__Collected data__
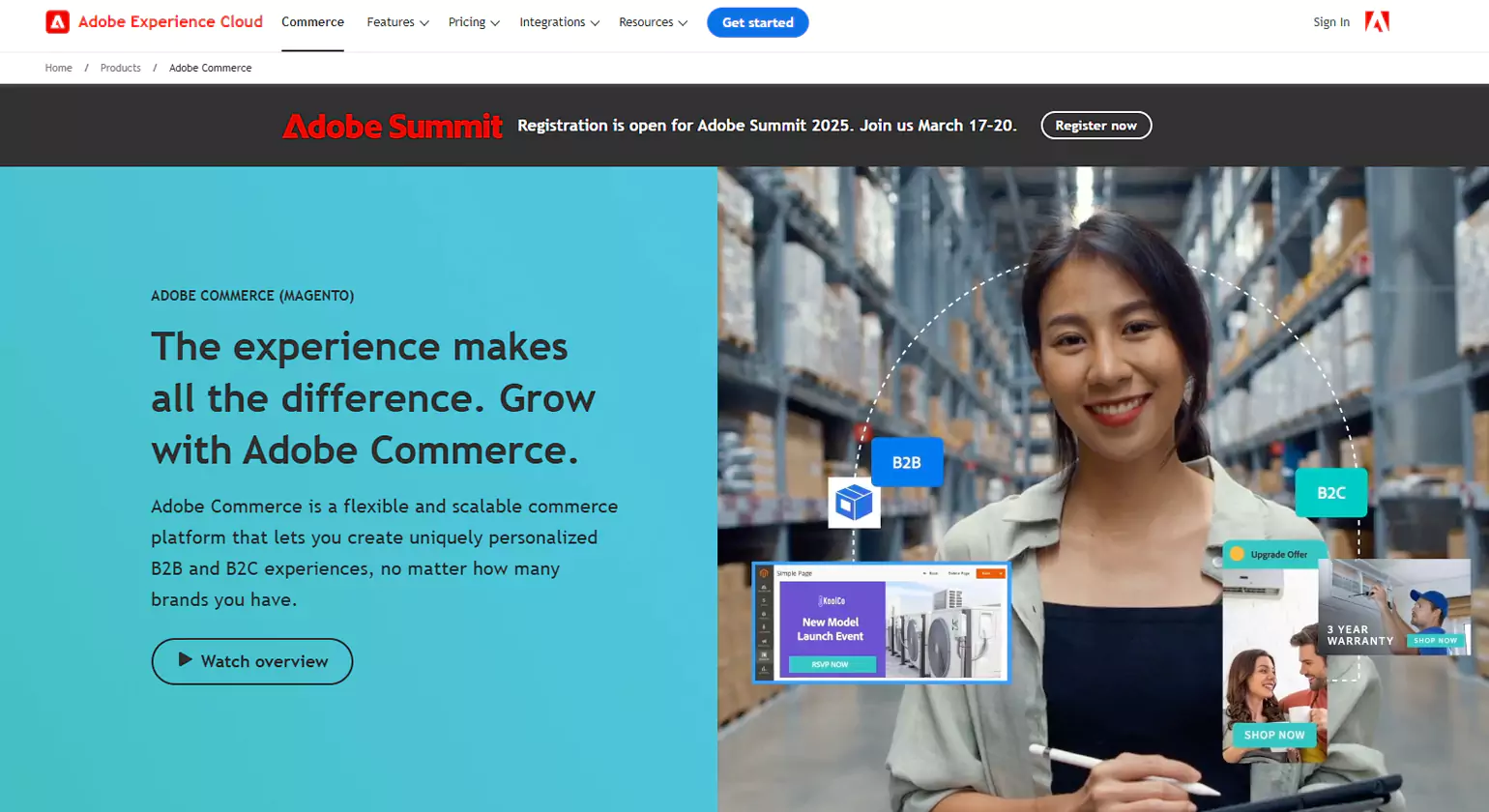Expand the Pricing menu
The width and height of the screenshot is (1489, 812).
pos(473,21)
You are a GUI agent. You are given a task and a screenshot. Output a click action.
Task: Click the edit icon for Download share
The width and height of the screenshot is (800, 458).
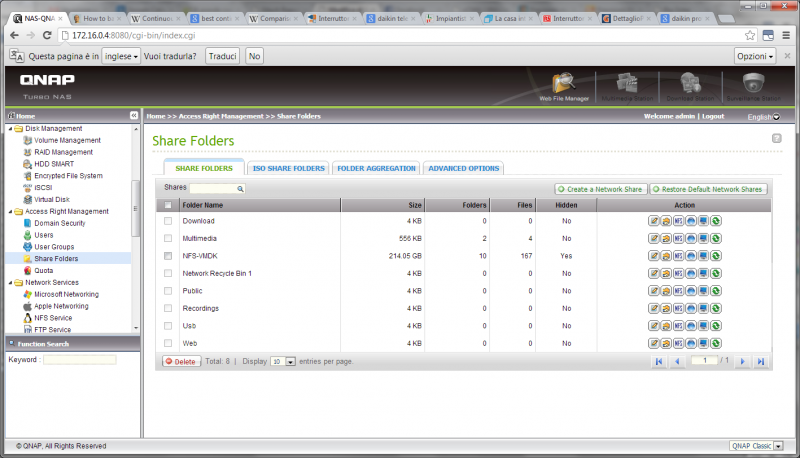(653, 221)
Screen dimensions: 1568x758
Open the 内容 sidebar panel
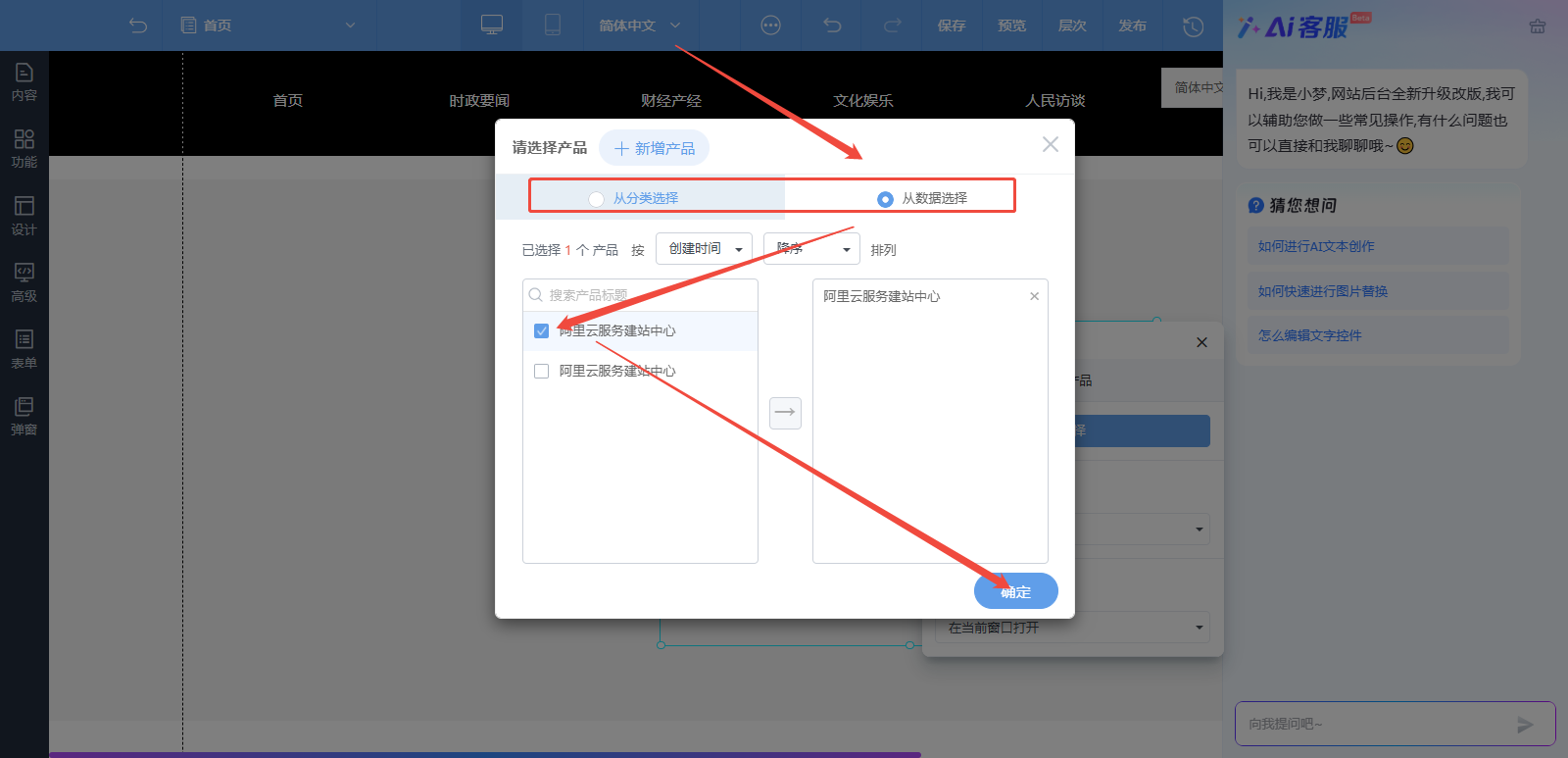24,82
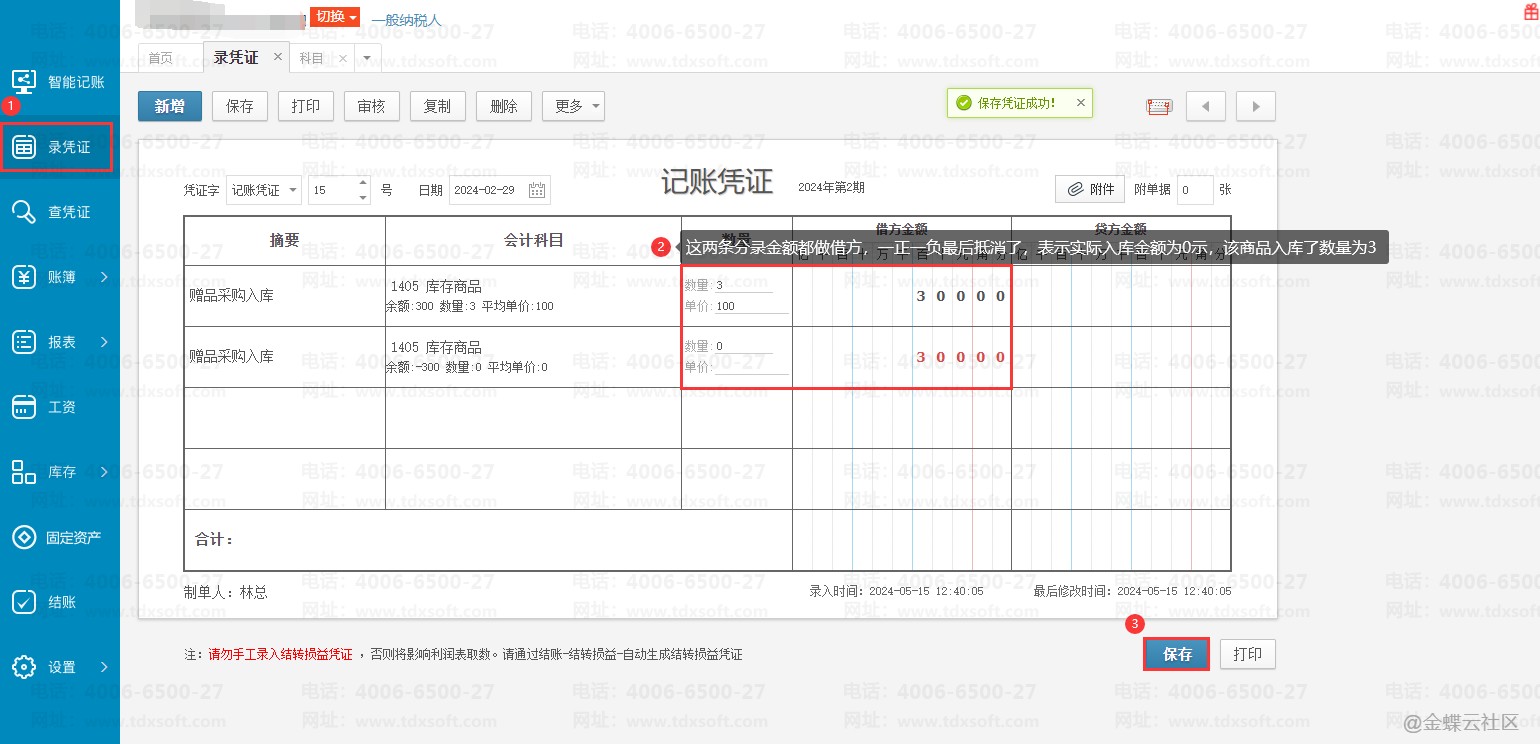Open the 凭证字 记账凭证 dropdown

coord(264,190)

__THE PROBLEM__
Retype the lines exactly. Begin at the one that holds "The width and height of the screenshot is (800, 458).", stop at the last line of the entries above, and drop the pictures.

__FINISHED TASK__
The width and height of the screenshot is (800, 458).
(653, 221)
Screen dimensions: 1568x758
Open the 内容 sidebar panel
24,82
Open the 凭证字 记账凭证 dropdown

coord(264,190)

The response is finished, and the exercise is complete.